Só esta segunda-feira, dia 19 de Setembro, muitos alunos do ensino público verdadeiramente regressaram às aulas — apesar de o Despacho n.º 8356/2022 determinar que as “atividades educativas e letivas” (sic) deveriam iniciar entre os dias 13 e 16 de Setembro. Isto acontece porque várias escolas recorrem à solução criativa de marcar uma “apresentação” ou “reunião” no último dia do intervalo determinado pelo Ministério da Educação, empurrando o verdadeiro arranque do ano lectivo para a semana seguinte.

Esta interpretação alternativa do despacho ministerial é apenas uma das situações indesejáveis que deveriam levar a tutela a definir um dia exacto para o regresso às aulas — mesmo que esse dia variasse conforme os níveis de ensino, por forma a permitir um regresso faseado. Mas é urgente determinar um dia específico que permita as famílias (e à comunidade pedagógica) terem alguma previsibilidade.

No artigo de opinião “O estranho caso do início do ano letivo que não é”, Susana Peralta examina as questões suscitadas por este calendário flexível e mostra como outros países seguem caminhos mais profícuos. O texto cobre o essencial do que há a dizer sobre o assunto. Permito-me acrescentar algumas notas acerta do impacte deste intervalo na vida das famílias atípicas.

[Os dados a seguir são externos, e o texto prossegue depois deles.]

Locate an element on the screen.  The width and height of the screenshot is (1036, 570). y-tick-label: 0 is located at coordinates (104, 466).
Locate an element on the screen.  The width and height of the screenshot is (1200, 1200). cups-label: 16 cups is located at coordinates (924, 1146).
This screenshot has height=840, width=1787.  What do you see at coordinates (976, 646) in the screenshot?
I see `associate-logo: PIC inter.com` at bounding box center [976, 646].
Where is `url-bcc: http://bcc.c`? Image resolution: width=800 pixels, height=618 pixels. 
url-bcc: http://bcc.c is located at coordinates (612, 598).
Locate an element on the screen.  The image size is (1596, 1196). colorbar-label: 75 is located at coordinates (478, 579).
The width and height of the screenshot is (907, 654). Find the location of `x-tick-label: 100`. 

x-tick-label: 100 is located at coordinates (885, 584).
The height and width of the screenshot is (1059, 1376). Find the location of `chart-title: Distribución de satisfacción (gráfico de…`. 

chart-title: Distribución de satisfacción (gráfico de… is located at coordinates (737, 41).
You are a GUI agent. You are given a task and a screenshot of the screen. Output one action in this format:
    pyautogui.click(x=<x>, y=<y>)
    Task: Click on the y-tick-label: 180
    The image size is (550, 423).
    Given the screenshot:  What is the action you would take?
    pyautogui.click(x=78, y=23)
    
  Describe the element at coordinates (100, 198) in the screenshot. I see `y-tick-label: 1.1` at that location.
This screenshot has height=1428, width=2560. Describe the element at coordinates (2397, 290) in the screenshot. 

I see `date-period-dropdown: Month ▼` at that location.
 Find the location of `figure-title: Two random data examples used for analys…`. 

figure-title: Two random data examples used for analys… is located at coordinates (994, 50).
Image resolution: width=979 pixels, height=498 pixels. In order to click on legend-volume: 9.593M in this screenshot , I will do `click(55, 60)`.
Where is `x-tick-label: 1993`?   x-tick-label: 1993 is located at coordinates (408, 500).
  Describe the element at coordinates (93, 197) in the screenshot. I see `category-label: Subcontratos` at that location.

Um dos efeitos nefastos do intervalo proposto pelo Ministério é a impossibilidade de definir estrategicamente as férias. Este planeamento, relevante para qualquer família, constitui algo vital para pais e mães de crianças com deficiência. Se soubermos de antemão que as aulas do educando começam dia 19 de Setembro, então organizamo-nos para não trabalhar nas semanas em que há pouca oferta de campos de férias inclusivos. (Já escrevi aqui sobre o drama de encontrar actividades de tempos livres durante o período estival.) Se só somos informados na segunda semana de Setembro, resta-nos fazer uma gestão de crise. Não é preciso ser vidente para adivinhar que este cenário recorrente traz uma ansiedade desnecessária para a vida familiar, além de limitar a empregabilidade e o rendimento dos cuidadores.

A previsibilidade é um aspecto-chave de eventos importantes. É por isso que agendamos casamentos, consultas, audiências e concertos com antecedência. Precisamente porque se trata de algo relevante, inserimos aquela data específica no nosso calendário, privilegiamos aquele espaço no mapa mensal em detrimento de outras solicitações.

Imaginem receber um convite que indica a realização de uma cerimónia entre os dias 13 e 16 de Setembro. Como organizar a nossa vida se não sabemos para que datas específicas devemos reservar viagem e hotel? Sendo o arranque do ano lectivo um dos eventos mais importantes na vida de um aluno (e, por extensão, da das suas famílias), é legítimo que este evento mereça, na nossa moldura sociocultural, o mesmo tratamento que outros compromissos. Sem planeamento e organização, uma família atípica sucumbe.

No caso específico das crianças autistas, a previsibilidade é também uma questão de bem-estar. Alunos no espectro tendem a beneficiar de alguma antecipação para suavizar a mudança de rotinas. Definir uma data exacta para regressar à escola seria, portanto, uma atitude respeitosa para com esta comunidade vulnerável.

Desconhecendo a data exacta, os encarregados de educação têm de ir indo e vendo”, deixando para resolver em cima da hora como vão conciliar a vida profissional com a familiar nos últimos dias de férias escolares. Essa forma de estar “indo e vendo”, tão desgastante como pouco eficiente, acaba por ter um efeito em cascata em vários sectores da sociedade onde actuam pais com crianças matriculadas no ensino público. Se este modelo baseado num intervalo não serve a sociedade nem as famílias que dela fazem parte, porque insistimos em não definir uma data específica para o regresso às aulas?